Grammar objects are the Java classes that were created to conceptualize the notions of Context-Free Grammars and Attribute Grammars. Basically, the idea was to create an Java abstract class to describe the object Grammar, then from that, create an extension of that class, with its own characteristics, to specify the object Context-Free Grammar and from this extension to create yet another extension to specify the object Attribute Grammar, just like stated in their definitions.

The main function of this component is from one hand to store the values outputted from an grammar recognition and from another hand to supply the user interface with the metrics already calculated. The benefits of this solution is to take all the calculation process of the grammar, thereby making the grammar more clean and readable. Another important aspect is the easiness to maintain the application as well as its own development process. In the future any update on the application can be done just by linking a value from the grammar recognition and changing a metric definition in the desire grammar object, for example.

Identifier class is responsible to treat and read the results provided by the SplitterExpander regarding the lexicographic metrics. As for the PairVertices is used for the building the Local Dependencies Graph and the Dependencies Grpah between Symbols.

ANTLR linking Component

This component is an important part of all GQE structure, not because of the complexity presented in it, but because of its function and what it represents.

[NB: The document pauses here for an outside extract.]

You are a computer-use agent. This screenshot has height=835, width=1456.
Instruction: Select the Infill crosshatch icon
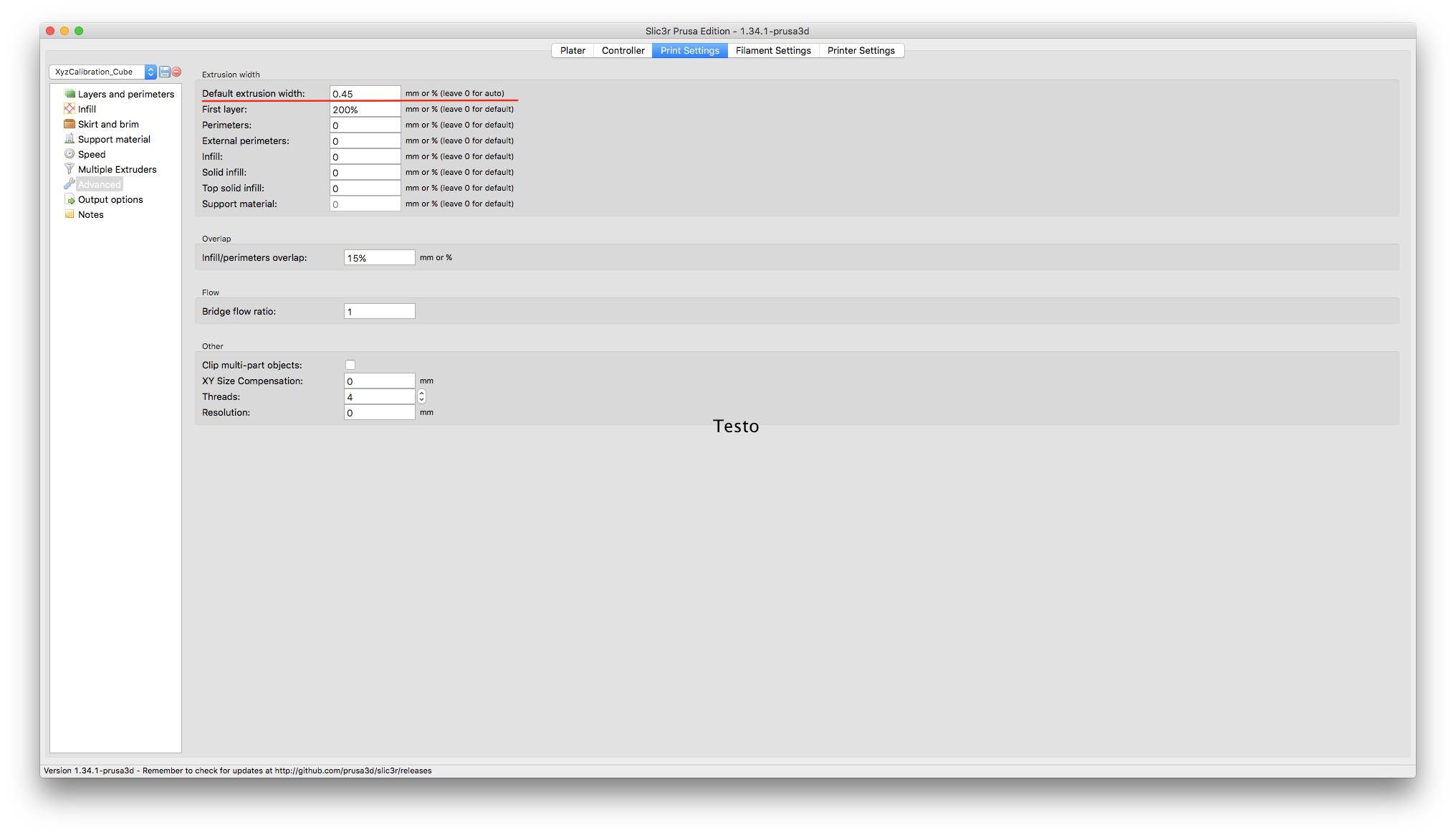(70, 109)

The main function of this component, as detectable from this section name, is linking all the ANTLR files with the other components, more precisely the Grammar Objects and the User Interface. At the beginning of the input grammar recognition process, a Java object is created(Context-Free Grammar or Attribute Grammar) and initialized. In the end the User Interface retrieves this object from this component and display the metrics.

From the ANTLRv4Parser.g4 and ANTLRv4Lexer.g4 files, the ANTLR tool will generate a .tokens and a .java file for each one. The purpose of the main class is to create a lexer and parser object(with the help of the generated files) and executing the parsing process. The start symbol of the grammar is grammarSpec and the input stream come from an input file, selected by the user.


The SplitterExpander is a program developed in Perl programming language responsible to help on the assessment of the lexicographic metrics, for both Context-Free Grammars and Attribute Grammars. From the definition in which it is established the validity of an Identifier by verifying if it derives from a concept name or not, this program was created with the desire to perform three main tasks:

  • to split the Identifier into logical pieces, if some splitting pattern were found or both, such as the CamelCase technique or the '\_' (underscore) separator technique;
  • to expand the Identifier to the correct concept name, if the Identifier is a prefix or if it was divided in pieces to expand each one to the correct concept name;
  • to validate the syntax of the Identifier;

All the tasks listed before are achieved by the SplitterExpander with the help of two other programs: a perl module called Lingua::IdSplitter and other natural processing language tool named Wordnet.